I Think My Mom is Insane

13 April, 2017
Q I am a 17 years old boy. My mom always hit me as a kid. She would slap me, throw me mugs, push me on walls or even hit my head. When as I was growing up, I had this mindset that I would get back on her when I’m strong. As time passed by, she stopped hitting me but she became verbally abusive she would shout at me in public places, she would leave me behind every time she walks. Her temper worsens every time. If she’s mad at me she would hide my charger or either the Wi-Fi code. Then there are days when she is really sweet and caring and funny then after a few she would storm out again. Do you think my mom is insane? I feel I am getting depressed by her behavior.



As-Salamu ‘Alaikum brother,

It is understandable why you feel depressed by your mom’s behavior. Firstly, her abusive actions towards you will obviously bring you down. Anyone who is treated in this way will have a difficult time being happy, particularly when such actions come from someone you love and respect more than anyone.

Additionally, your mom’s emotions seem to be up and down; she is very nice and caring but then becomes very angry. This confusion will only make things worse for you as you experience a moment of hope where relations are good between you, only to be knocked down once more when she gets angry. In some cases, this can be even more depressing than consistent negative behavior because your own emotions will be following hers – you will feel hopeful when she is in a good mood and then being brought back down again in her negative state. This uncertainty will only add to the feeling of depression and hopelessness more.

Firstly, understand that this behavior towards you is not ok and it is abusive; both physically and emotionally. Never at any point think it’s your fault in any way. Many people in this situation are lead to believe that it is their fault or that there is something that could have done to stop it. This can lead to feelings of self-blame and depression also, so do not ever believe that her behavior is your fault.

Her actions seem to stem from some kind of desire for control. As you have grown older, her behavior towards you has changed in line with the easiest way to control you depending on your age. As a small child, you were physically weaker than her, so physical actions towards you were the easiest means of control. As you got older and stronger, verbal outbursts were the easiest way to control you. Now you are even older, and perhaps more resilient, heading towards independence, taking away the Wi-Fi and your phone charger become means to control what you can do and your contact with the world beyond the walls of your house.

At this stage, she is probably even more worried than ever as you reach the age where you could leave home and successfully manage yourself outside of the home, independently, without her. Most parents when their child reaches this age experience this kind of anxiety about their child leaving home and everyone has their own ways of managing these emotions. Unfortunately, in your case, it seems that your mom does not manage it in the best way at all and still continues with her abusive behavior towards you, perhaps as a means to control you especially at an age where she probably feels that she now has very little control over you.

Certainly, we have a duty be respectful towards our parents as Allah (swt) says in the Quran:

“And your Lord has decreed that you not worship except Him, and to parents, good treatment.
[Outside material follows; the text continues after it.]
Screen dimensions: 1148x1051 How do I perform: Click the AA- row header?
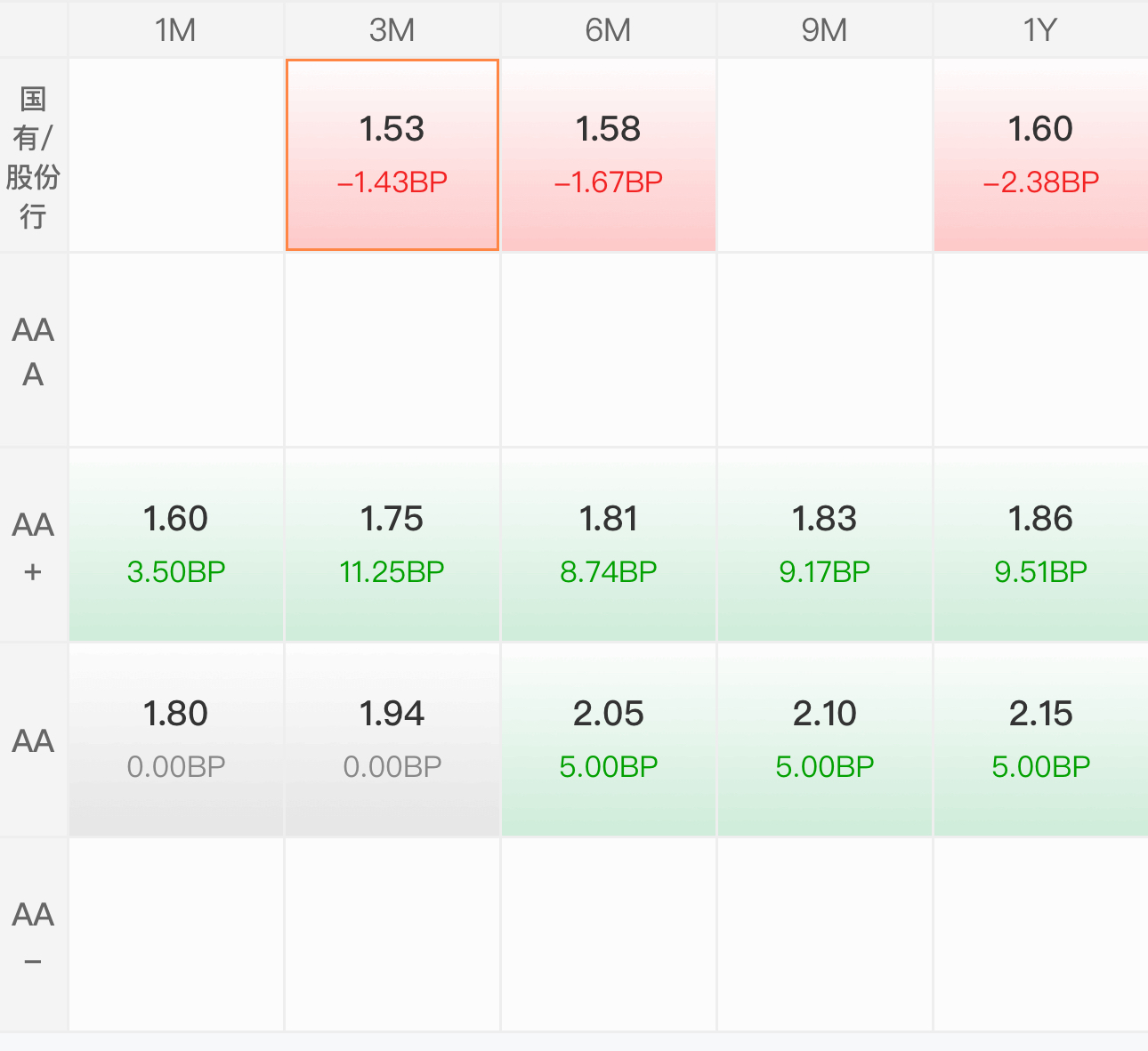pyautogui.click(x=33, y=934)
Whether one or both of them reach old age [while] with you, say not to them [so much as], “uff,” and do not repel them but speak to them a noble word.” (Qur’an, 17:23)

But they are also obliged to be respectful back and show mercy towards their children.

The Prophet (saw) said:

“Anyone who does not show mercy to our children nor acknowledge the right of our old people is not one of us.” (Bukhari: Al-Adab Al-Mufrad)

This can be very difficult given that her attitude towards you much of the time is far from that of respect or mercy.

There are a number of ways you can deal with this situation. First, draw upon that which is stated in the Qur’an and respond to her negative ways with that which is better. Feel content that you are not getting trapped into her own negativity and bringing yourself down with it.

“And not equal are the good deed and the bad. Repel [evil] by that [deed] which is better; and thereupon the one whom between you and him is enmity [will become] as though he was a devoted friend.” (Qu’an, 41:34)

The Prophet (saw) said:

“Allah is Gentle and loves gentleness, and He grants reward for it that He does not grant for harshness.” (Ibn Majah)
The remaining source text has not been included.